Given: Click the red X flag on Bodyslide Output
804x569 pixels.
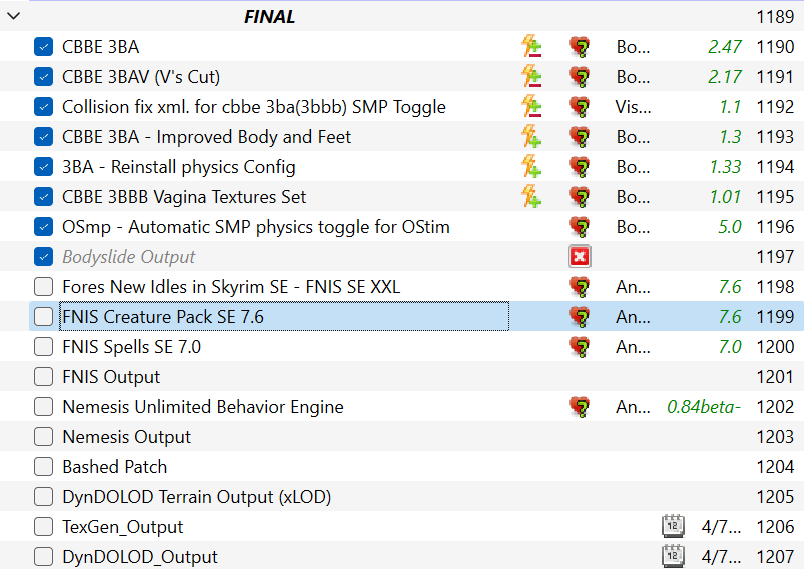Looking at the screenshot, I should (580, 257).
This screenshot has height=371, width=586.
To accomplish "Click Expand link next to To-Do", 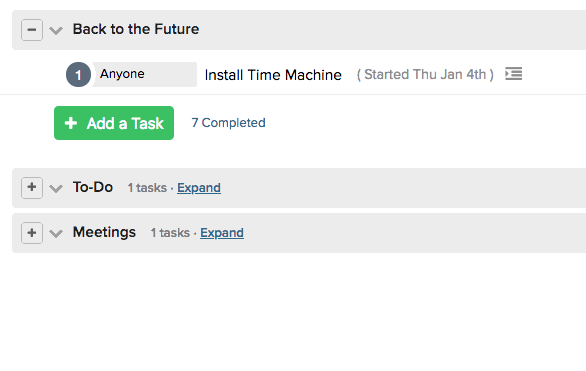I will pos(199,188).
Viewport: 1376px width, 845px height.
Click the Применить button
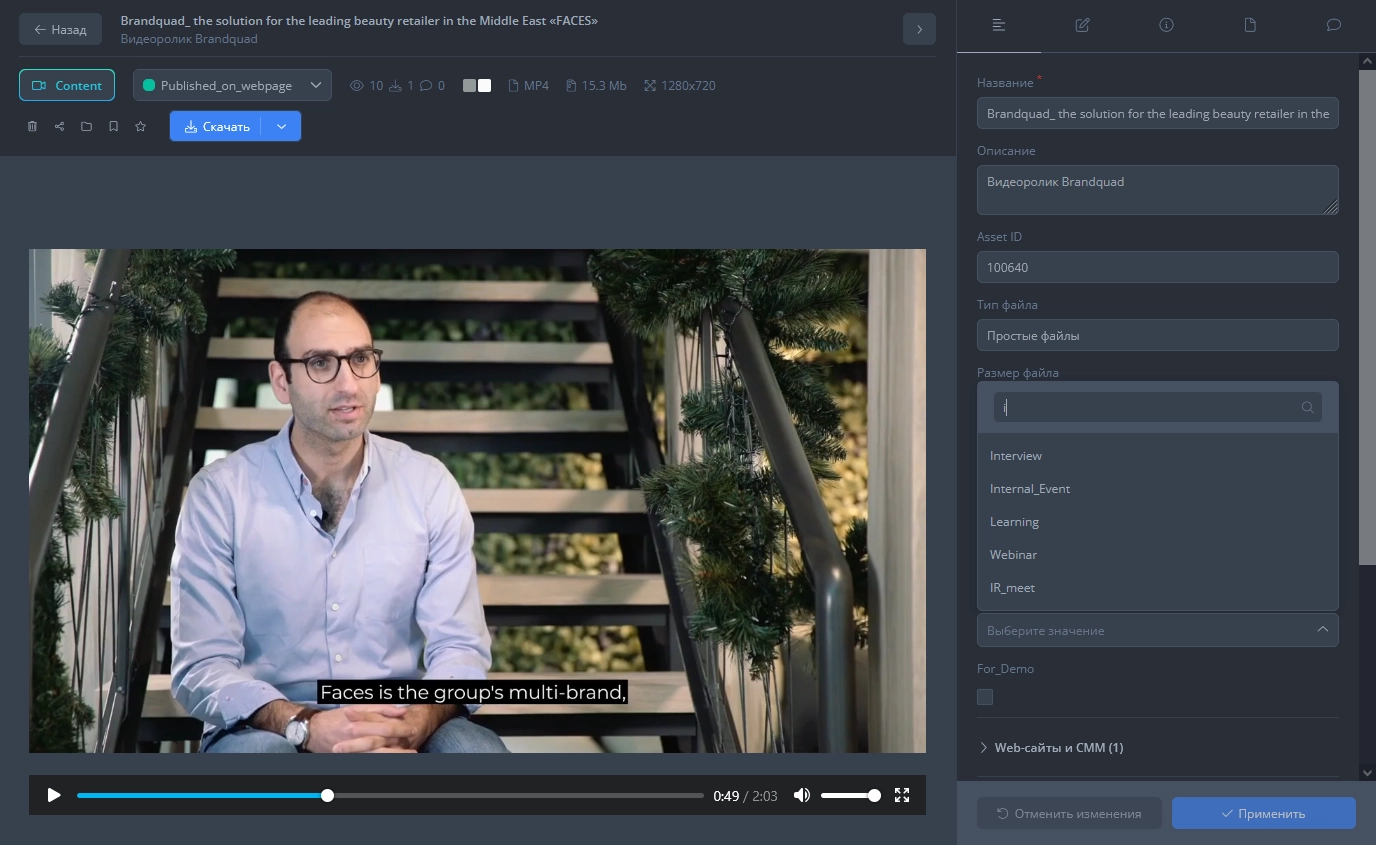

...

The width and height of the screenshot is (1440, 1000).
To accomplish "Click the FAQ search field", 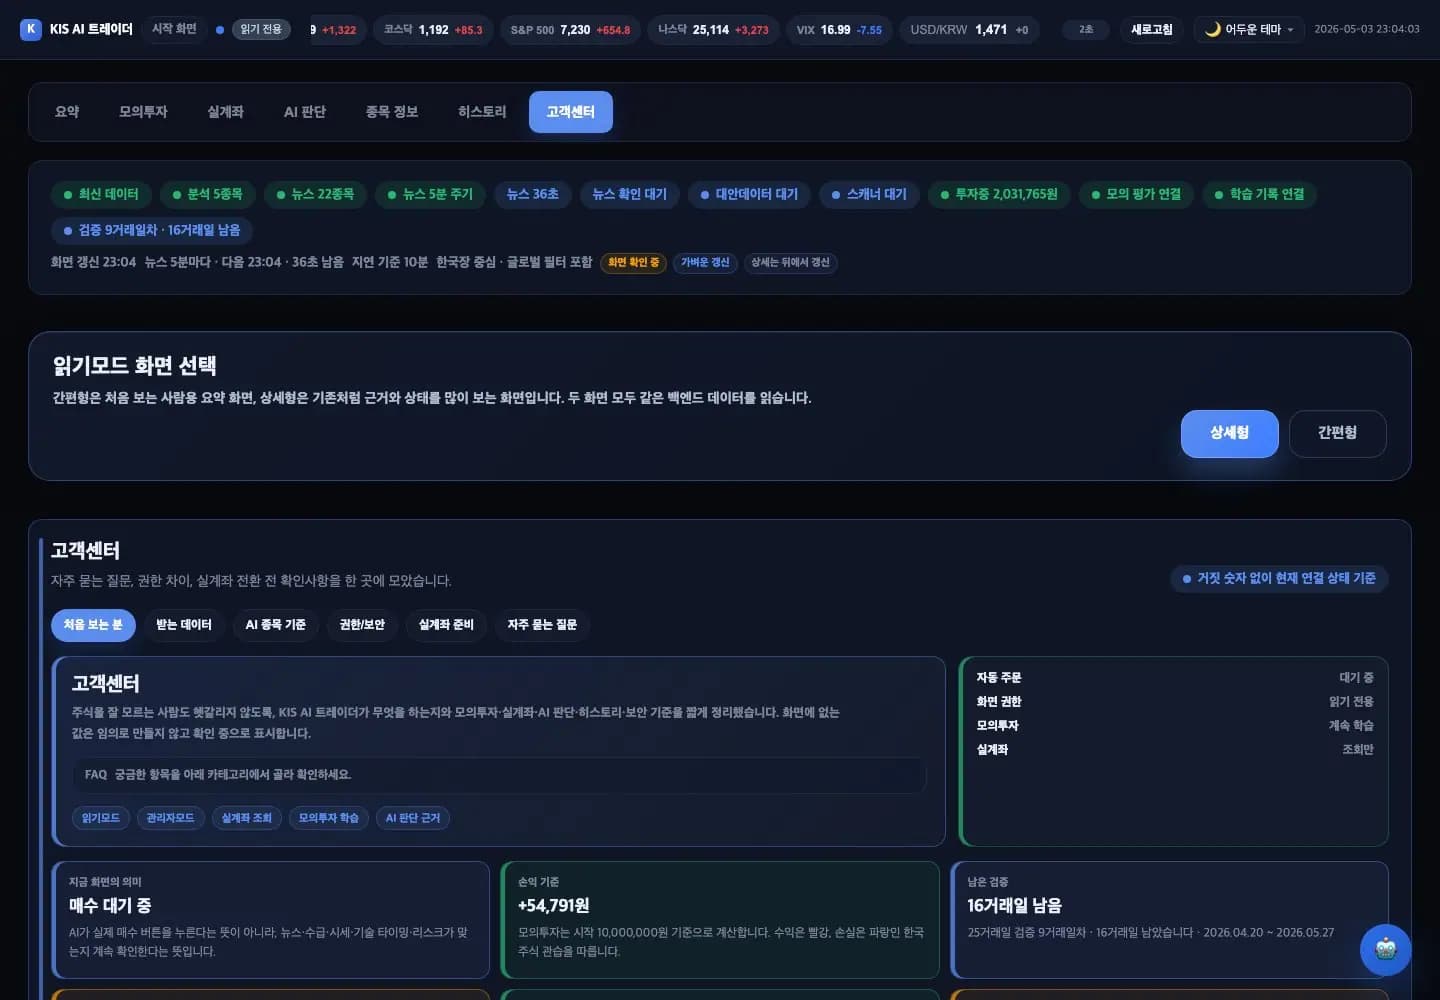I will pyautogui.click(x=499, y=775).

• Task instructions:
When you have gone through the records above, say how many lines include the word "height", and write nothing besides that number.

• Response for this exercise:
3